New rules aim to rein in Defense spending

Guidance to acquisition staff will affect how the Pentagon spends $400 billion annually on weapons and services.

In an attempt to reap substantial savings by making the acquisition process more efficient, Defense Department officials on Tuesday announced far-reaching changes to how the department will buy weapons and services.

"This is a product of very intense effort," Defense Secretary Robert Gates said, noting department officials took into consideration hundreds of recommendations from industry in crafting new guidance that will for the first time make affordability a requirement and a key performance parameter in the acquisition process.

"Managers will ensure that a program's initial designs are constrained by its ultimate schedule and cost. Implementing this guidance will enable this department to make programs more affordable without sacrificing important capabilities and prevent us from embarking on programs that have to be canceled when they prove unaffordable," Gates said.

The announcement is part of a broader efficiency initiative begun last June to find $100 billion in overhead savings that instead can be spent on troops and weapons.

Ashton B. Carter, undersecretary of Defense for acquisition, technology and logistics, said, "There is every reason to believe the efficiencies we are seeking can be realized."

The 23 principal actions contained in the guidance fall under five broad categories: target affordability; incentivize productivity and innovation in industry; promote real competition; improve tradecraft in services acquisition; and reduce bureaucracy.

The guidance will apply to all new weapons purchases, officials said. The emphasis on affordability already is being applied to the next-generation ballistic missile submarine the Navy seeks. Estimated costs for a single sub had risen as high as $7 billion, but after applying new standards, the costs are now roughly $5 billion -- a reduction of 27 percent in a program expected to cost more than $100 billion.

"Designing to affordability and not just desire or appetite is critical," Gates said.

Gates and Carter both noted that while much of the focus on acquisition reform has been on weapons contracts, considerably more attention must be paid to services contracts. Fully half the $400 billion the Pentagon spends annually on contracts is for services such as technology support, facilities upkeep, weapons maintenance and transportation.
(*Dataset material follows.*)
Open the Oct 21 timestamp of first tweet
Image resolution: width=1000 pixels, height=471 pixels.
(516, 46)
"Believe it or not, our statistics show we are performing even worse in the acquisition of services," said Carter. "We don't even have a standard way of talking about services. This guidance establishes a standard taxonomy. It's as though you were buying weapons and never distinguished between planes, ships and tanks. There are a lot of different kinds of services; they all require different managerial structures, they all have a different industrial base. This is a very rich area and because there is so much money, we really do believe we can do a lot better for the taxpayer," Carter said.

Stan Soloway, president and chief executive of the Professional Services Council, an industry trade association, said, "As we noted when Dr. Carter issued his June 28 memorandum announcing this initiative, the key to effective implementation will be careful, fact- and experienced-based analysis that fully accounts for the wide range of variables involved."
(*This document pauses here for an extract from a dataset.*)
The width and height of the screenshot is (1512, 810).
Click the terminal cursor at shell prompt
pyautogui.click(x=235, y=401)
The council has expressed concerns about the Navy's preferred supplier program, which would be expanded across the department under the new guidance. The program "might generate real cost efficiencies, but could also diminish competition," Soloway said. "Likewise, creating a senior manager for the acquisition of services in each military department makes sense, but only if those individuals receive both the resources and authority to effect meaningful improvements."

PSC and other industry representatives will meet with Carter on Thursday to discuss their concerns about the new guidance.